3 Pools on Netapp DS4246 Causing Issues

Johnny_Fartpants · February 3, 2025, 7:10am

This is expected and perfectly normal. It’s the JBODs SAS2 that will limit to SAS2 performance.

QuirkyKirkHax · February 5, 2025, 11:00pm

About to begin testing…

QuirkyKirkHax · February 5, 2025, 11:48pm

First reboot after uploading config appears to work… Gonna reboot a few more times and verify. Only oddity I notice is the attached error logs, but I think this is just a log for SAS negotiation maybe?

QuirkyKirkHax · February 6, 2025, 12:18am

Rebooted 3 times without issue. Gonna let it run for an hour or so and see if she does okay.

Johnny_Fartpants…I may very well owe you a coffee…

I still maintain that a working IOM12 might also fix this, but forcing SAS2 also seems to get us going here.

EDIT: 2 questions here before I say goodbye to this problem…This downgrade to SAS2 shouldn’t cause performance degredation right? Since the IOM6 modules are already running at that speed?

Also, not super important, but is there any way to hide those SAS log messages? I can always use the web shell if I have to, but in an emergency with my KVM its kind of obnoxious.

Johnny_Fartpants · February 6, 2025, 7:18am

I honestly can’t see why it would.

Pass. I assume they’re constant and come back even after you clear them? Clearly this hardware doesn’t naturally play nice with SCALE so even though we may have got around the primary issue this could very well still be a byproduct.

Johnny_Fartpants · February 6, 2025, 7:23am

Did you update the firmware on the HBA and if so to what version?

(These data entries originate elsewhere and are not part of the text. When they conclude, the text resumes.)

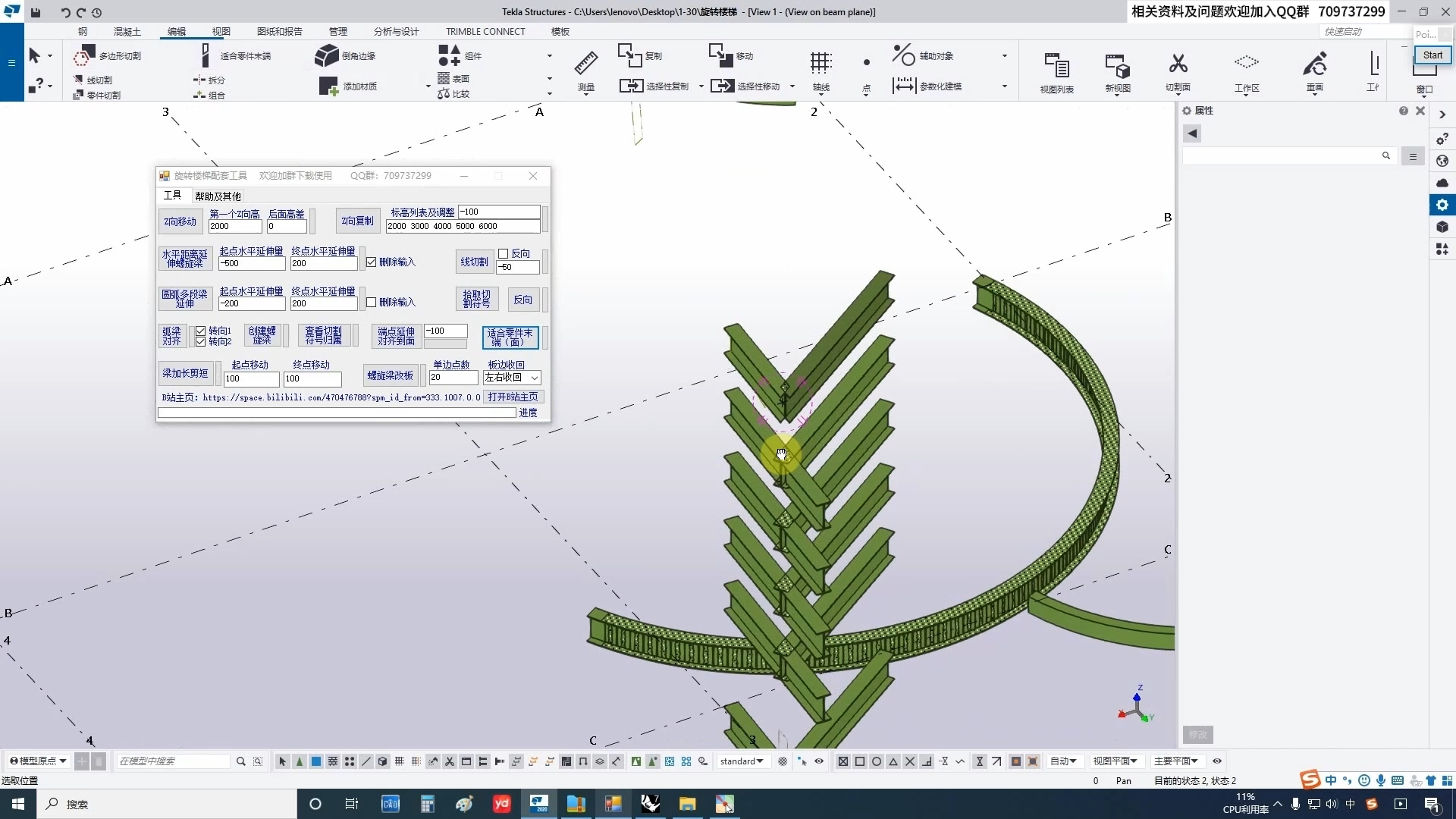Select the 轴线 grid icon
The height and width of the screenshot is (819, 1456).
(x=821, y=64)
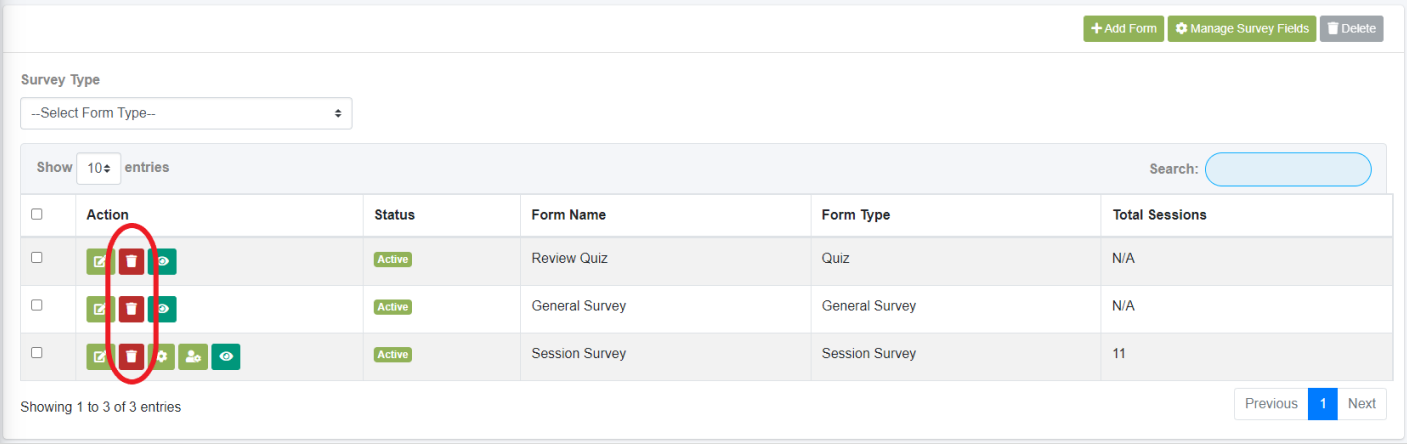Open the Select Form Type dropdown
Viewport: 1407px width, 444px height.
(186, 113)
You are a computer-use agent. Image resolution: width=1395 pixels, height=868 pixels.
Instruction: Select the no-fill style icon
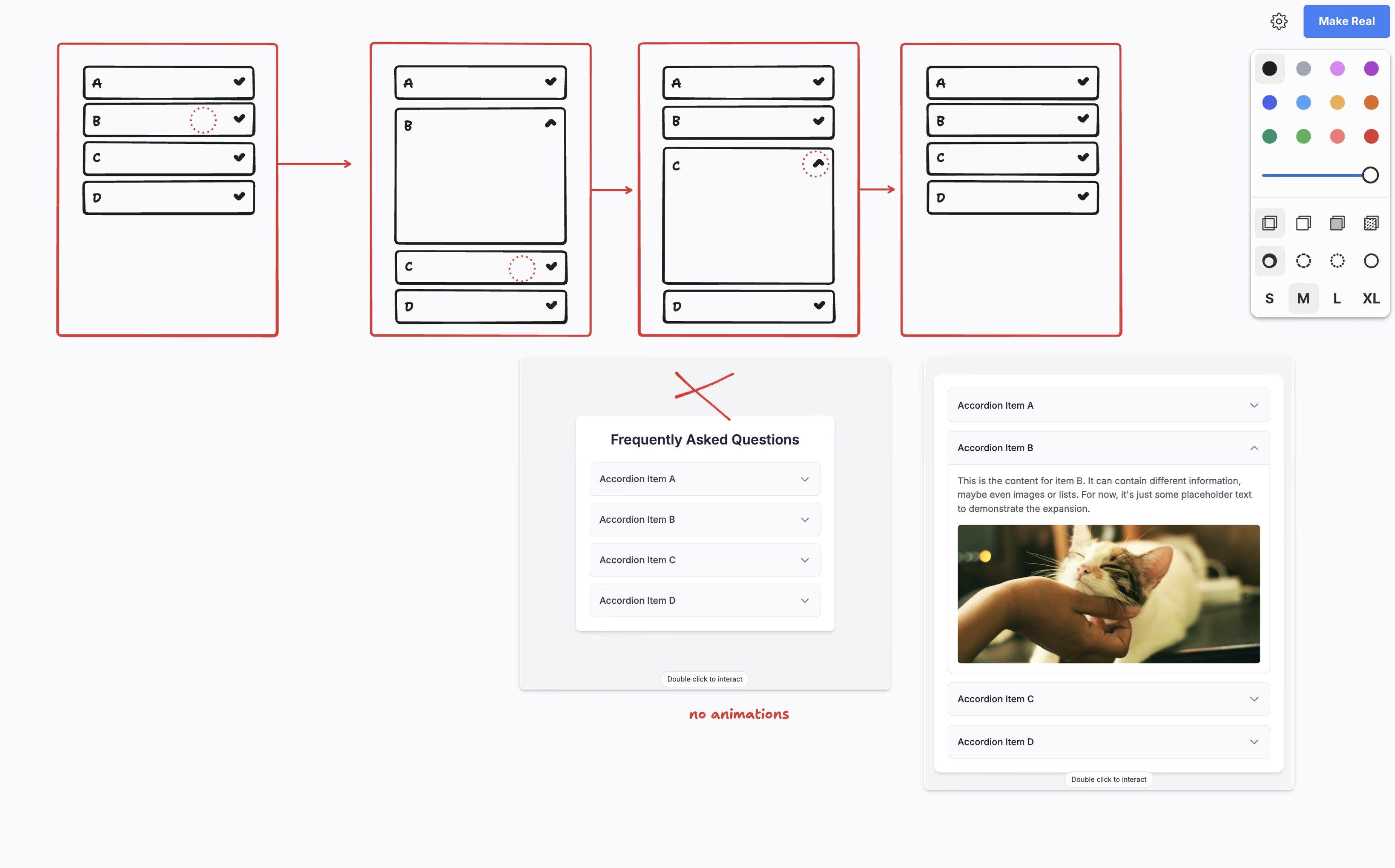[x=1269, y=223]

This is the one you want: LSI 9300-xx Firmware Update | TrueNAS Community

QuirkyKirkHax · February 6, 2025, 1:44pm

I did, 16.00.12.00. I got the firmware from that link you sent, though I had to grab the sas3flash and efi shell files from a github repo. I didn’t follow this guide, I only stole the files since I had done this process before on freedos, but couldn’t find the freedos sas3flash executable:

https://github.com/EverLand1/9300-8i_IT-Mode

That being said, I do think these error logs are benign. I found this article that talks about the issue. While they seem a bit uncommitted to whether this is a problem, the SCSI API explanation makes sense to me:

https://hetzbiz.cloud/2024/06/11/those-damn-mpt3sas_cm0-messages/

All that being said…I left the server on overnight, and my pools seem good. The replication tasks seem to have run fine, my veeam backups seem to have run wiithout trouble. Other than those error messages, I “think” we are in the clear.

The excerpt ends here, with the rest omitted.